> _INSTRUCTIONS FOR THE TASK_
Reproduce exactly the lines from the one containing "上に表示された文字を入力してください。 (507, 2036)" through the last line of the records below, both included, and nothing else.

> _RECORDS FOR PROCESSING_

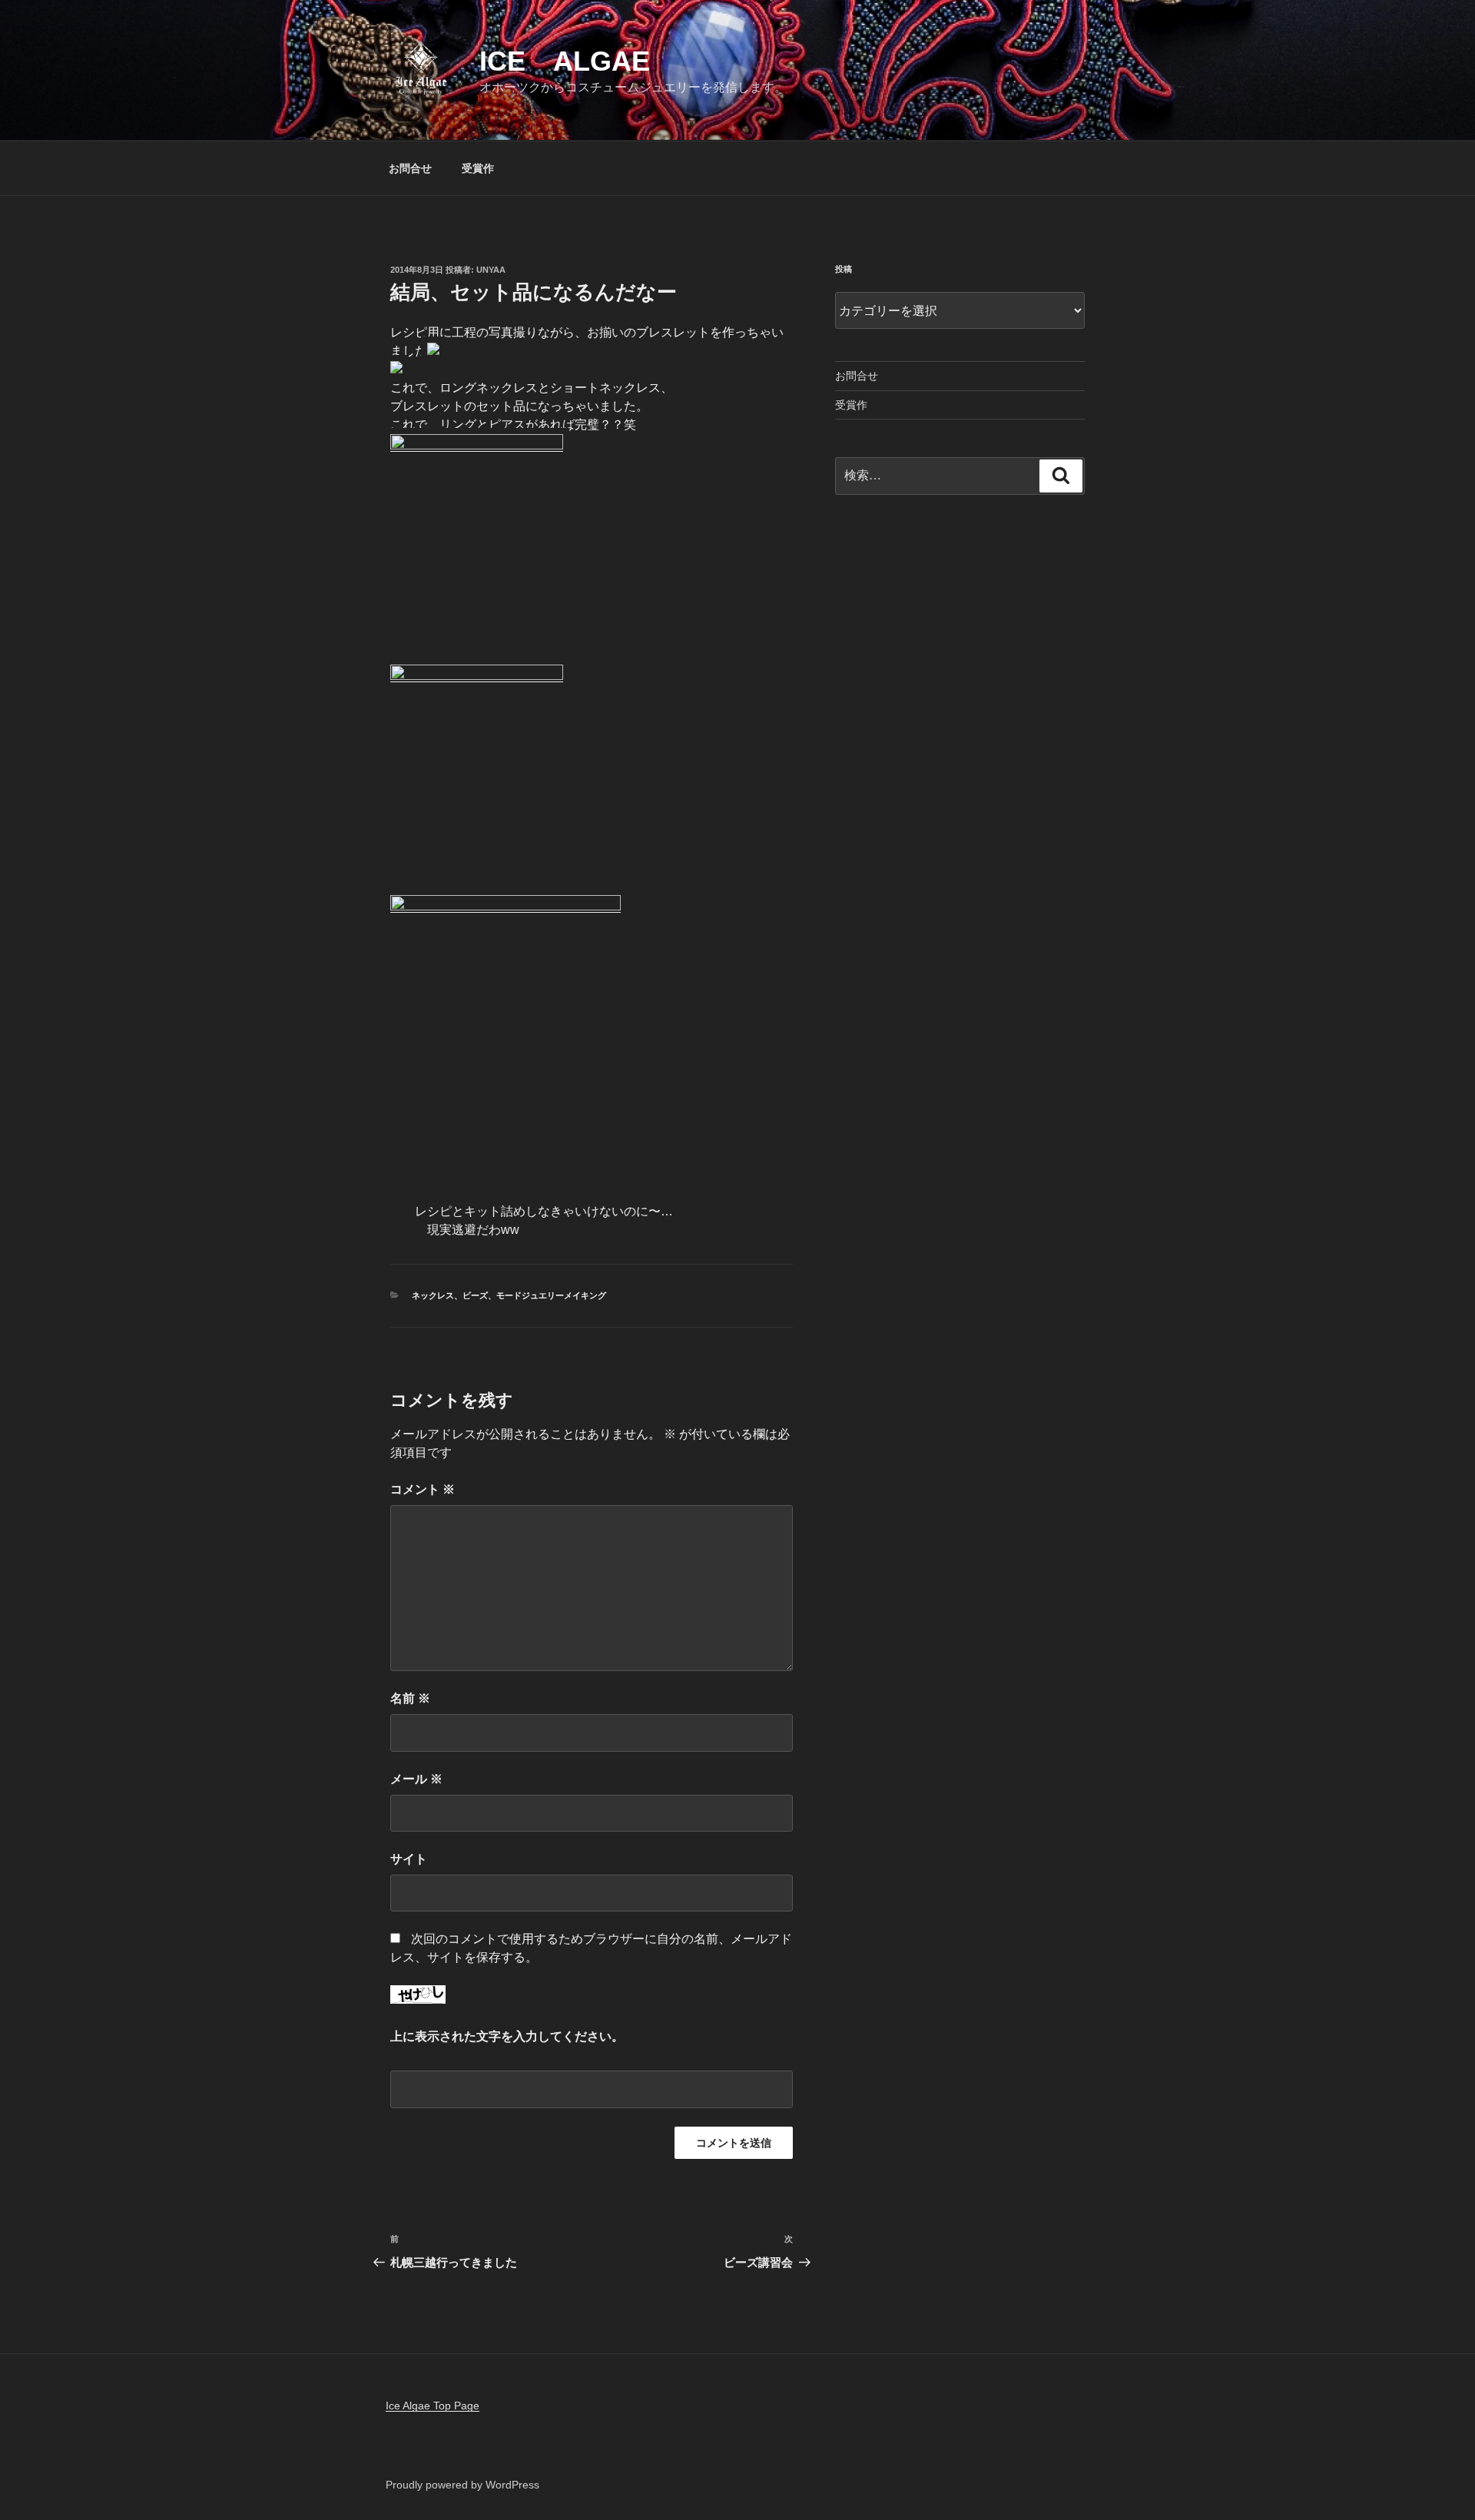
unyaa (490, 269)
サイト (408, 1858)
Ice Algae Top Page (432, 2405)
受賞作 (478, 168)
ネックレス (433, 1295)
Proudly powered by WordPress (462, 2485)
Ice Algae (564, 61)
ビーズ (475, 1295)
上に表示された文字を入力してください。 (507, 2036)
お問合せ (410, 168)
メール (416, 1779)
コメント (422, 1489)
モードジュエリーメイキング (551, 1295)
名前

> _RESULT BELOW_
上に表示された文字を入力してください。 (507, 2036)
お問合せ (410, 168)
メール (416, 1779)
コメント (422, 1489)
モードジュエリーメイキング (551, 1295)
名前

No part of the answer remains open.